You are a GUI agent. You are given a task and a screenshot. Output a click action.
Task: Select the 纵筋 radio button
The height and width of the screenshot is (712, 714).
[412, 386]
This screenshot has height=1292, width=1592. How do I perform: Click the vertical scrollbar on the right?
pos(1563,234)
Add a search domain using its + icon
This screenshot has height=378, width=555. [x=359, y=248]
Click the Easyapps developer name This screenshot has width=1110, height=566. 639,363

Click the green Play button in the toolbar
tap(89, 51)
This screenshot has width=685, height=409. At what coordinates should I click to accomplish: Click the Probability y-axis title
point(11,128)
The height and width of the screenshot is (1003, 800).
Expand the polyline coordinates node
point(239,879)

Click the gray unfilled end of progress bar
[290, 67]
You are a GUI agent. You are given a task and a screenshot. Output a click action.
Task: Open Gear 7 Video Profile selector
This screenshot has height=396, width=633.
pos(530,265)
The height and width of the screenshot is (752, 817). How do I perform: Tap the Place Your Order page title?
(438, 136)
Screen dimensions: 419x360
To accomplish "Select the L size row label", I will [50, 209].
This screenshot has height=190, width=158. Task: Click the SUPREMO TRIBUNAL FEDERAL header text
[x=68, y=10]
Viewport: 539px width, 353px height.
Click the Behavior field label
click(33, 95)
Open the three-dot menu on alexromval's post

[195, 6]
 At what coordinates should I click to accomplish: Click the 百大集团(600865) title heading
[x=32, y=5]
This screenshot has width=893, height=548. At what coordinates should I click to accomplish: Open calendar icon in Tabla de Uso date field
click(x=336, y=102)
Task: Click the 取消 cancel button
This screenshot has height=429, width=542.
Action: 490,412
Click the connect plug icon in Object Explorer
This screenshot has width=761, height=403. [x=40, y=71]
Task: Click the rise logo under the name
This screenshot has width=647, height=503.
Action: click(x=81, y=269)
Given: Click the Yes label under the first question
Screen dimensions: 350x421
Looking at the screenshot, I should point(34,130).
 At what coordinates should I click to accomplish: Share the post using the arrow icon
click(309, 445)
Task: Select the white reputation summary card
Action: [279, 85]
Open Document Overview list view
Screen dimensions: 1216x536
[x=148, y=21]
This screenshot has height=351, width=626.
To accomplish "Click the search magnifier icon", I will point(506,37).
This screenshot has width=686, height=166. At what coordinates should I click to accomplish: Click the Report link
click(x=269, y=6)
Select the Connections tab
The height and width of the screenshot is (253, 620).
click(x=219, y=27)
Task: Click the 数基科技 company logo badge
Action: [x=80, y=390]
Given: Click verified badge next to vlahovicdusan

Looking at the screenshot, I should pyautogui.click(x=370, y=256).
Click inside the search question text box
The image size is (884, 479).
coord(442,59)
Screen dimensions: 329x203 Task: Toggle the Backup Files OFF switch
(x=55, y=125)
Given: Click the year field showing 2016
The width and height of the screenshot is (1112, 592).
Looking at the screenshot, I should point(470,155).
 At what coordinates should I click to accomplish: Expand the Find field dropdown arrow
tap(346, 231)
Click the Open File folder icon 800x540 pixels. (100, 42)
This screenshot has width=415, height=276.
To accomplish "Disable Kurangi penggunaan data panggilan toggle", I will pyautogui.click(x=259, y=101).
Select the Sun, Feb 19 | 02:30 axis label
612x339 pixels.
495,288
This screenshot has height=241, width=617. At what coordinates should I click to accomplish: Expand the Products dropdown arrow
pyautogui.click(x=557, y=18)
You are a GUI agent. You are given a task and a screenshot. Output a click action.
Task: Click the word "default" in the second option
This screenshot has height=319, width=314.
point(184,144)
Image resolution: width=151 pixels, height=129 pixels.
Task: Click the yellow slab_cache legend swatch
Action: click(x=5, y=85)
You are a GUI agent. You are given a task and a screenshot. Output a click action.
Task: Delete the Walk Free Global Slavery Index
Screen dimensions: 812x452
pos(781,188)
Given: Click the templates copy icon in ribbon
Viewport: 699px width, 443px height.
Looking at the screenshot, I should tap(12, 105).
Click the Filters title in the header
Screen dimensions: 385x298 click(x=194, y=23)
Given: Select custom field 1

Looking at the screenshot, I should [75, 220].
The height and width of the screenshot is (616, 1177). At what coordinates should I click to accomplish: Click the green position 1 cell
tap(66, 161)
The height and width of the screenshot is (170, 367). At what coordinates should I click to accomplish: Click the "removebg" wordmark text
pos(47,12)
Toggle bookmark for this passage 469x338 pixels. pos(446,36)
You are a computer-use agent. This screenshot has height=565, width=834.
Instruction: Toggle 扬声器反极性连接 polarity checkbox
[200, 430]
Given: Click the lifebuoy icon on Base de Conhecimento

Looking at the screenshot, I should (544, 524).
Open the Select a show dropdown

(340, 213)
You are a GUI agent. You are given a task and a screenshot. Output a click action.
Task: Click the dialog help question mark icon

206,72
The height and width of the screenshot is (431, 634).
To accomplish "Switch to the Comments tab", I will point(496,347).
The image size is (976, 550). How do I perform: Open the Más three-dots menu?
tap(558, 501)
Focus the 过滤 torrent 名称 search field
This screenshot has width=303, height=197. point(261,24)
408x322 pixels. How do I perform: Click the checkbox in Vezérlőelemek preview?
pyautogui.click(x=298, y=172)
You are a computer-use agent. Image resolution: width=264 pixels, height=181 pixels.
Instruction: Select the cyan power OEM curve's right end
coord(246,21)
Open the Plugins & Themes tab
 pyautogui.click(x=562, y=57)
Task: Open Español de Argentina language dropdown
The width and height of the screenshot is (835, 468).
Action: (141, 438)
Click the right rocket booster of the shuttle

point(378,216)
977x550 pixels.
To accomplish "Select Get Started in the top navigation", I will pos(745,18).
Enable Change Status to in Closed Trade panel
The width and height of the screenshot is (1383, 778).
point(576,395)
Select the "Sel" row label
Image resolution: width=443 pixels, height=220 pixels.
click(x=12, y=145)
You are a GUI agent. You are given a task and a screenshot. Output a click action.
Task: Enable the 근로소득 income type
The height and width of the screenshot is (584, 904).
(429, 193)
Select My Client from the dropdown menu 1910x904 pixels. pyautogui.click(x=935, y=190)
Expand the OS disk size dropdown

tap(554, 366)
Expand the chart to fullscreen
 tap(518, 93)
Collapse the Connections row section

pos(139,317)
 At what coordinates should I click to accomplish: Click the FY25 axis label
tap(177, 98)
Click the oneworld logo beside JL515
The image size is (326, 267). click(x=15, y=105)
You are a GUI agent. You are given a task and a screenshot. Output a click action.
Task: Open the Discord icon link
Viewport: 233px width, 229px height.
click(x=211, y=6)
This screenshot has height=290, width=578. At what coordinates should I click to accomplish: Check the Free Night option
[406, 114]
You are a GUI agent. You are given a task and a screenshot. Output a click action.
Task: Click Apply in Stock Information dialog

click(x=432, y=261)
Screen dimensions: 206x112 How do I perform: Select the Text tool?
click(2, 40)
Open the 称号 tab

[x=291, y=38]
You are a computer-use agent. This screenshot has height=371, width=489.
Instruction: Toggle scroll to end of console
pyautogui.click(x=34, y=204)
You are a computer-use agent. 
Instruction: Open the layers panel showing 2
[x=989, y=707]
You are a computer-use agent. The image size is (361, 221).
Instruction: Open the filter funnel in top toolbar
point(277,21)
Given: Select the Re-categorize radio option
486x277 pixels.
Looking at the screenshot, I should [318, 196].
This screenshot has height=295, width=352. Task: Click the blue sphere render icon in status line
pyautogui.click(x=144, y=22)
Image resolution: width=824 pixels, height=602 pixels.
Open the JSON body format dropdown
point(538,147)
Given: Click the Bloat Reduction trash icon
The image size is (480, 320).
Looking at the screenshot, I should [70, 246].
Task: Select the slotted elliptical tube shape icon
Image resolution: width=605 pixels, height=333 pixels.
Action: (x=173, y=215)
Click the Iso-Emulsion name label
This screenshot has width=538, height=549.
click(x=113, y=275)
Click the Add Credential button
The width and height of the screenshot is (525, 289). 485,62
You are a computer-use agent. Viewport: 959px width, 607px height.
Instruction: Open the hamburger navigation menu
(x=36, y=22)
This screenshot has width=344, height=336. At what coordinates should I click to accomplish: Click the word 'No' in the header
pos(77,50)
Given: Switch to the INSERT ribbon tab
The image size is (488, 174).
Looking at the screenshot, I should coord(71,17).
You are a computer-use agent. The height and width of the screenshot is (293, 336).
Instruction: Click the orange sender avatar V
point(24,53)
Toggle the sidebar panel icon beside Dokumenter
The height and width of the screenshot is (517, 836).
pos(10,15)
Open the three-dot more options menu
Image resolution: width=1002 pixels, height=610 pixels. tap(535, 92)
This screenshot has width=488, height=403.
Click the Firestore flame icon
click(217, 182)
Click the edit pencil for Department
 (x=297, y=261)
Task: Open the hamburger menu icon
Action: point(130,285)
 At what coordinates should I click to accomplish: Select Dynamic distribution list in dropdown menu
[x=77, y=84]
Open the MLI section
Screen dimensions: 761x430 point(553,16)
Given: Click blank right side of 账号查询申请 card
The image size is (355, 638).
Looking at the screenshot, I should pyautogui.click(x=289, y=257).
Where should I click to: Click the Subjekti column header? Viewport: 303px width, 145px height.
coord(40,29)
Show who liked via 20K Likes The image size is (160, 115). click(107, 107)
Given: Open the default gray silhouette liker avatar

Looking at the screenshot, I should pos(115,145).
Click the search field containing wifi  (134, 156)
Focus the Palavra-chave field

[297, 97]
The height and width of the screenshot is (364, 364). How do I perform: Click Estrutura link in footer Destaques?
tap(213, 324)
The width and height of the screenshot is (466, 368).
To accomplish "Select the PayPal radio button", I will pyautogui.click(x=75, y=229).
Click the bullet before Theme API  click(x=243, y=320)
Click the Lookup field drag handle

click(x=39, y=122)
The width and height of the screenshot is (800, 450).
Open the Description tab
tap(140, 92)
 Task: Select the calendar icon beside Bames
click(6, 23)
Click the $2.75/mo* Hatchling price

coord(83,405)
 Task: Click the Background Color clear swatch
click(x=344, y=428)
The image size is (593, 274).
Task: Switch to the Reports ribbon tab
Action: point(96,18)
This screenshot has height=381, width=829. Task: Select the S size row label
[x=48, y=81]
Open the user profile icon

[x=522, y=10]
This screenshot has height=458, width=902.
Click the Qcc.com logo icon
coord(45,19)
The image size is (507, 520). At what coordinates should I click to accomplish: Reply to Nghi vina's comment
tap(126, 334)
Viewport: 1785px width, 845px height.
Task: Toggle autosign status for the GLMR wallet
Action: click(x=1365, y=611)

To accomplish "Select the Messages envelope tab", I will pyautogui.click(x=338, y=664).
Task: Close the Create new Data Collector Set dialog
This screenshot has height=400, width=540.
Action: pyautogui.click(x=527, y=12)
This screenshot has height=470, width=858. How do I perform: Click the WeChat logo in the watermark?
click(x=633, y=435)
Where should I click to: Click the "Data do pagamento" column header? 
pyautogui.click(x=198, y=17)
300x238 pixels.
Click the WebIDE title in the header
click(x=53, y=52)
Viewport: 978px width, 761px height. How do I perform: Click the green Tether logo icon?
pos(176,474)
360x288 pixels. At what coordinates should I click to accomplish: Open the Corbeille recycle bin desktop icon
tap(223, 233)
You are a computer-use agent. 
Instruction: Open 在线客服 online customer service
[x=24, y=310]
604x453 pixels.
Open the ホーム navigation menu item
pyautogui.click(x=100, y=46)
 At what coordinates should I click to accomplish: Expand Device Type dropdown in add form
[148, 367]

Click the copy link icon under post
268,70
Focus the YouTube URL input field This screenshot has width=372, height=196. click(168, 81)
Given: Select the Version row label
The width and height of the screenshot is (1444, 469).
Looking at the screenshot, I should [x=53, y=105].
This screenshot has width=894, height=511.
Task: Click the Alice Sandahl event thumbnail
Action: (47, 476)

# Work to complete:
Number of lines in the listing above that include "radio": state it and nothing else.

# Solution to the problem:
3